Dalam acara buka puasa (30 Mei
2019) di rumah besannya, Amien Rais menyatakan ada pihak-pihak yang ingin
mempertemukannya dengan Presiden Jokowi. Sayangnya, Amien tak bersedia
menjelaskan pihak mana dan siapa namanya. Pernyataan model begini, tak bisa
dipertanggungjawabkan. Karena nilai bohongnya tinggi.
Persis sebagaimana pihak BPN dan
Partai Gerindra. Katanya, kubu Jokowi menawarkan kursi menteri untuk
rekonsiliasi. Gerindra menolak. Nah, sayangnya pula, mereka juga tak mau
menyebut siapa yang menawari. Konon untuk menjaga etika. Padahal, jika tak mau
menyebut nama, akan lebih etis jika tak dinyatakan ke publik. Karena bisa
mengundang fitnah.
Amien menyatakan tak ingin datang
ke istana. Tak ingin dianggap sowan menemui Jokowi. Karena khawatir diplintir
sebagai upaya Amien mendukung Jokowi. Amien Rais meminta Jokowilah yang
menyambangi rumahnya di Yogyakarta.
Tak lebih dari seminggu kemudian,
Jokowi ke Yogya. Menyambangi Amien Rais? Boro-boro. Padahal selama dua hari
kunjungan ke Yogyakarta, acara Jokowi tidaklah padat. Ia lebih banyak ngendon
di Gedung Agung. Jika pun ada yang dikunjungi, menemui Sri Sultan Hamengku
Buwana X.
Acara Jokowi, setiba di
Yogyakarta Kamis (6/6), adalah ngajak Jan Ethes ke Malioboro Mall, ke Kraton
Yogyakarta, shalat Jumat di masjid Syuhada, Kotabaru (7/6), dan mengajak
keluarga belanja batik di Pasar Beringharjo (8/6), kemudian kembali ke
Solo. Tak ada acara lain. Dalam waktu
longgar itu, tak sedikit pun disinggung soal Amien Rais.

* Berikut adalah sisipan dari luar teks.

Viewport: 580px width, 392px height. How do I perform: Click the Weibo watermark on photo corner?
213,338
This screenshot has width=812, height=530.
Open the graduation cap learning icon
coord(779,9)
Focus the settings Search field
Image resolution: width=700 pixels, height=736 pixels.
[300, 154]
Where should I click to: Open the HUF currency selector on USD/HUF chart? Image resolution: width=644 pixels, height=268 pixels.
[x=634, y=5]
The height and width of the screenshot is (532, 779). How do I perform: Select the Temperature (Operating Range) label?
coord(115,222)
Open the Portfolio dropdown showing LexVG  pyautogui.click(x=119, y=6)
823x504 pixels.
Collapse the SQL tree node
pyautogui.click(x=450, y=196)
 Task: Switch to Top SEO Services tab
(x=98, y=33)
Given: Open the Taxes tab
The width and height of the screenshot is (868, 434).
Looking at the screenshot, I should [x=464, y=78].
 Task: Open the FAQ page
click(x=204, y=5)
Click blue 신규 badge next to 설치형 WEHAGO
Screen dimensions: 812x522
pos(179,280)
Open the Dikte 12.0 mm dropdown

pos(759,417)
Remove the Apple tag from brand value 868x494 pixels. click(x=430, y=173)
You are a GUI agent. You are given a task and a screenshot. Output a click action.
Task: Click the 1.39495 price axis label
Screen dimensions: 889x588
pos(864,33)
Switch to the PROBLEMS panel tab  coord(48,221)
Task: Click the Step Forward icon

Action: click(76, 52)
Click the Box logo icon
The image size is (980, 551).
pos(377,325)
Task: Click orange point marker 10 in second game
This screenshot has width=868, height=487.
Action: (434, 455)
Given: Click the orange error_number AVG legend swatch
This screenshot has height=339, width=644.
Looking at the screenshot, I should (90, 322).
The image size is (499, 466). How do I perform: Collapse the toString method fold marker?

Realitas sosial dan politik,
Jokowi adalah Presiden. Juga pemenang Pilpres yang baru saja berlangsung (17
April 2019). Sedang Amien Rais, bukan presiden, bukan siapa-siapa. Meski dia adalah sesepuh PAN, penasihat PA-212, pengusaha pendidikan di Budi Mulia, dan seterusnya. Tapi apa pun, pada sisi itu,
Jokowi dalam acara santai dua hari dua malam di Yogya, tak menggubris Amien
Rais sama sekali. Apalagi menyambangi sesuai permintaan Amien.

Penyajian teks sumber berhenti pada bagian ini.